There Was
Nothing To Laugh At; The Incident Shows What A Great And Wonderful Thing
It Is That Rocks And Mountains Should Be Whirled Along Over Our Heads.
The Idea Has Become Familiarised To Us By Reading, But The Fact Is None
The Less Marvellous.
This man saw the fact first, before he had the idea,
and he had sufficient imagination to realise it.
At the village post
office they ask for 'Letterhead, please, sir,' instead of a stamp, for it
is characteristic of the cottager that whatever words he uses must be
different from those employed by other people. Stamp is as familiar to
him as to you, yet he prefers to say 'letterhead' - because he does. There
are many curious old houses, some of them timbered, still standing in
these parts. The immense hearths which were once necessary for burning
wood are now occupied with 'duck's-nest' grates, so called from the bars
forming a sort of nest. In one of the hamlets the women touched their
hats to us.
Not far from the hop-kiln I found a place where charcoal-burning was
carried on. The brown charcoal-burner, upright as a bolt, walked slowly
round the smouldering heap, and wherever flame seemed inclined to break
out cast damp ashes upon the spot. Six or seven water-butts stood in a
row for his use. To windward he had built a fence of flakes, or wattles
as they are called here, well worked in with brushwood, to break the
force of the draught along the hill-side, which would have caused too
fierce a fire. At one side stood his hut of poles meeting in a cone,
wrapped round with rough canvas. Besides his rake and shovel and a short
ladder, he showed me a tool like an immense gridiron, bent half double,
and fitted to a handle in the same way as a spade. This was for sifting
charcoal when burned, and separating the small from the larger pieces.

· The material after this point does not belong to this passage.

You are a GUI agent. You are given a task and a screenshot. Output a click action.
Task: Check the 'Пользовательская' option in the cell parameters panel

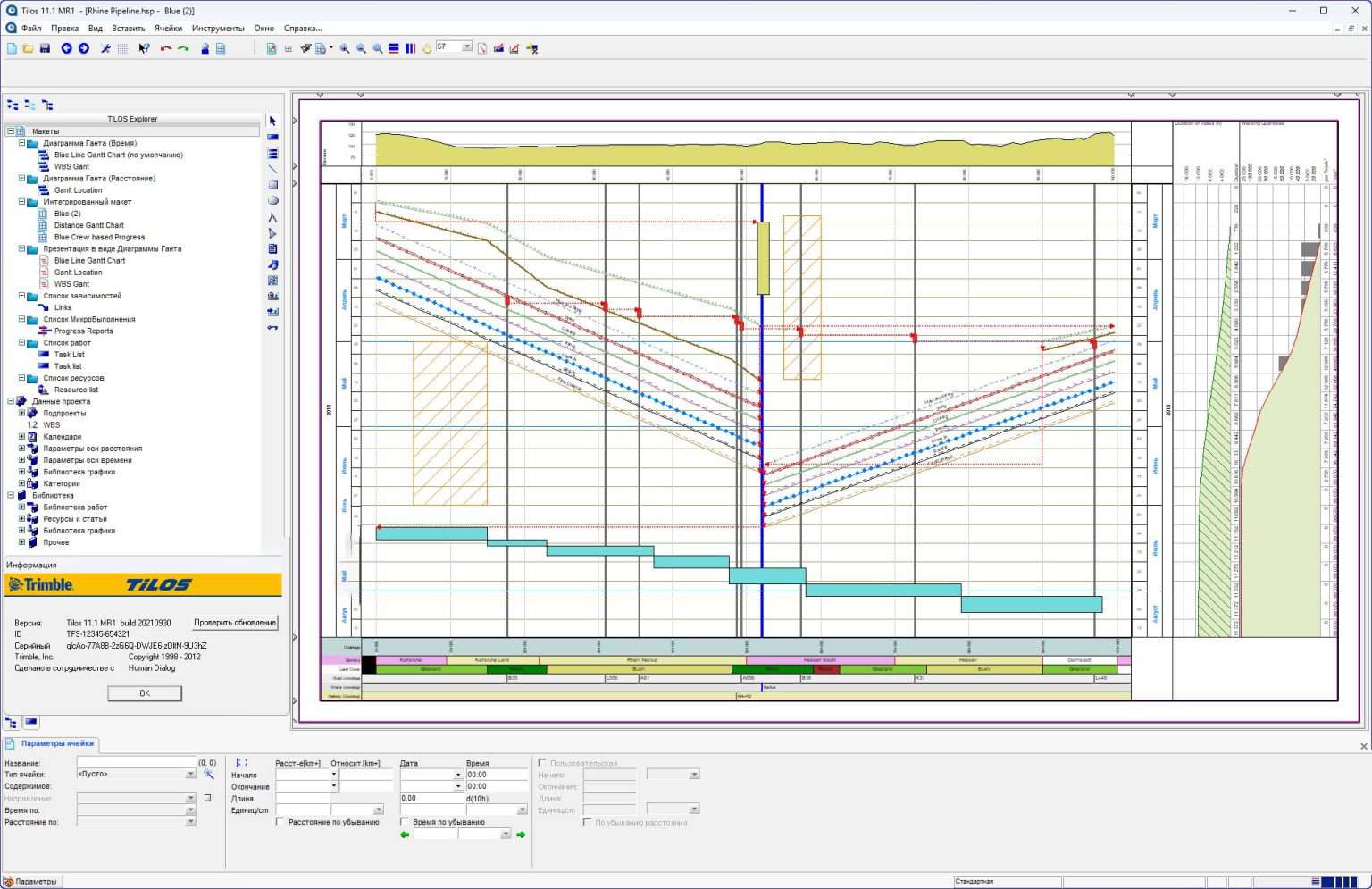[542, 763]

Every now and then a puff of smoke rose from the heap and drifted along;
it has a peculiar odour, a dense, thick smell of smothered wood coal, to
me not disagreeable, but to some people so annoying that they have been
known to leave their houses and abandon a locality where charcoal-burning
was practised. Dim memories of old days come crowding round me, invisible
to him, to me visible and alive, of the kings, great hunters, who met
with the charcoal-burners in the vast forests of mediaeval days, of the
noble knights and dames whom the rude charcoal-burners guided to their
castles through trackless wastes, and all the romance of old. Scarcely is
there a tale of knightly adventure that does not in some way or other
mention these men, whose occupation fixed them in the wildernesses which
of yore stretched between cultivated places. I looked at the modern
charcoal-burner with interest. He was brown, good-looking, upright, and
distinctly superior in general style to the common run of working men. He
spoke without broad accent and used correct language; he was well
educated and up to the age. He knew his own mind, and had an independent
expression; a very civil, intelligent, and straightforward man. No rude
charcoal-burner of old days this. We stood close to the highway road; a
gentleman's house was within stone's throw; the spot, like the man, was
altogether the reverse of what we read in ancient story. Yet such is the
force of association that I could not even now divest myself of those dim
memories and living dreams of old; there seemed as it were the clank of
armour, a rustic of pennons in the leaves; it would have been quite
natural to hold bow and arrow in the hand. The man was modern, but his
office was ancient. The descent was unbroken. The charcoal-burner traced
back to the Norman Conquest. That very spot where we stood, now
surrounded with meadows and near dwellings, scarcely thirty years since
had formed part of one of the largest of the old forests. It was forest
land. Woods away on the slope still remained to witness to traditions. As
the charcoal-burner worked beside the modern highway, so his trade had
come down and was still practised in the midst of modern trades, in these
times of sea-coal and steam. He told me that he and his brothers were
maintained by charcoal-burning the year through, and, it appeared, in a
very comfortable position. They only burned a small quantity here; they
moved about from place to place in the woods, according as the timber was
thrown. They often stopped for weeks in the woods, watching the fires all
night. A great part of the work was done in the winter, beginning in
October - after the hop-picking. Now resting in his lonely hut, now
walking round and tending the smoking heap, the charcoal-burner watched
out the long winter nights while the stars drifted over the leafless
trees, till the grey dawn came with hoar-frost. He liked his office, but
owned that the winter nights were very long. Starlight and frost and slow
time are the same now as when the red deer and the wild boar dwelt in the
forest. Much of the charcoal was prepared for hop-drying, large
quantities being used for that purpose. At one time a considerable amount
was rebaked for patent fuel, and the last use to which it had been put
was in carrying out some process with Australian meat. It was still
necessary in several trades. Goldsmiths used charcoal for soldering. They
preferred the charcoal made from the thick bark of the butts of birch
trees. At the foot or butt of the birch the bark grows very thick, in
contrast to the rind higher, which is thinner than on other trees. Lord
Sheffield's mansion at Fletching was the last great house he knew that
was entirely warmed with charcoal, nothing else being burnt.